A 51-year-old man with an incomplete C6 spinal cord injury sustained 26 yrs ago attended twenty 2-hr visits over 10 wks for robot-assisted hand training driven by myoelectric pattern recognition. In each visit, his right hand was assisted to perform motions by an exoskeleton robot, while the robot was triggered by his own motion intentions. The hand robot was designed for this study, which can perform six kinds of motions, including hand closing/opening; thumb, index finger, and middle finger closing/opening; and middle, ring, and little fingers closing/opening. After the training, his grip force increased from 13.5 to 19.6 kg, his pinch force remained the same (5.0 kg), his score of Box and Block test increased from 32 to 39, and his score from the Graded Redefined Assessment of Strength, Sensibility, and Prehension test Part 4.B increased from 22 to 24. He accomplished the tasks in the Graded Redefined Assessment of Strength, Sensibility, and Prehension test Part 4.B 28.8% faster on average. The results demonstrate the feasibility and effectiveness of robot-assisted training driven by myoelectric pattern recognition after spinal cord injury.

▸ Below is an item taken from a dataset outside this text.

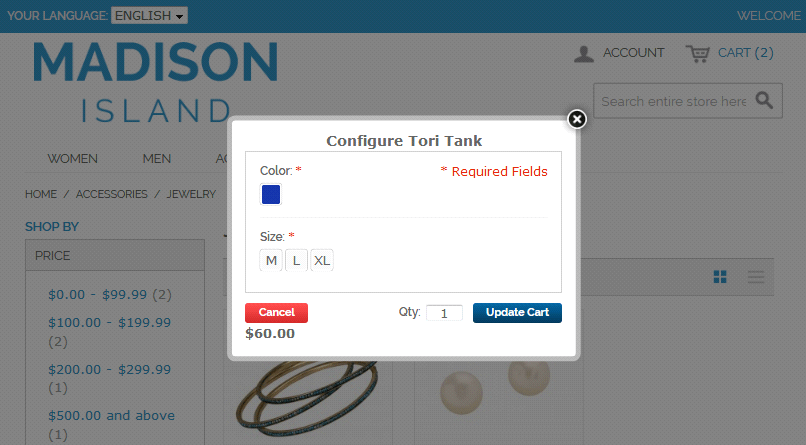Select size M

[271, 261]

一名51岁男性,26年前发生不完全性C6脊髓损伤,在10周内接受了20次、每次2小时的机器人辅助手部训练,该训练由肌电模式识别驱动。每次训练时,其右手由一个外骨骼机器人辅助进行运动,而机器人则由他自己的运动意图触发。手部机器人是为该研究设计的,可执行六种运动,包括手部闭合/张开;拇指、食指和中指闭合/张开;以及中指、无名指和小指闭合/张开。训练后,他的握力从13.5千克增加到19.6千克,捏力保持不变(5.0千克),箱块测试得分从32分提高到39分,力量、感觉和抓握能力分级重新评估测试第4.B部分的得分从22分提高到24分。他在力量、感觉和抓握能力分级重新评估测试第4.B部分完成任务的平均速度快了28.8%。结果证明了脊髓损伤后由肌电模式识别驱动的机器人辅助训练的可行性和有效性。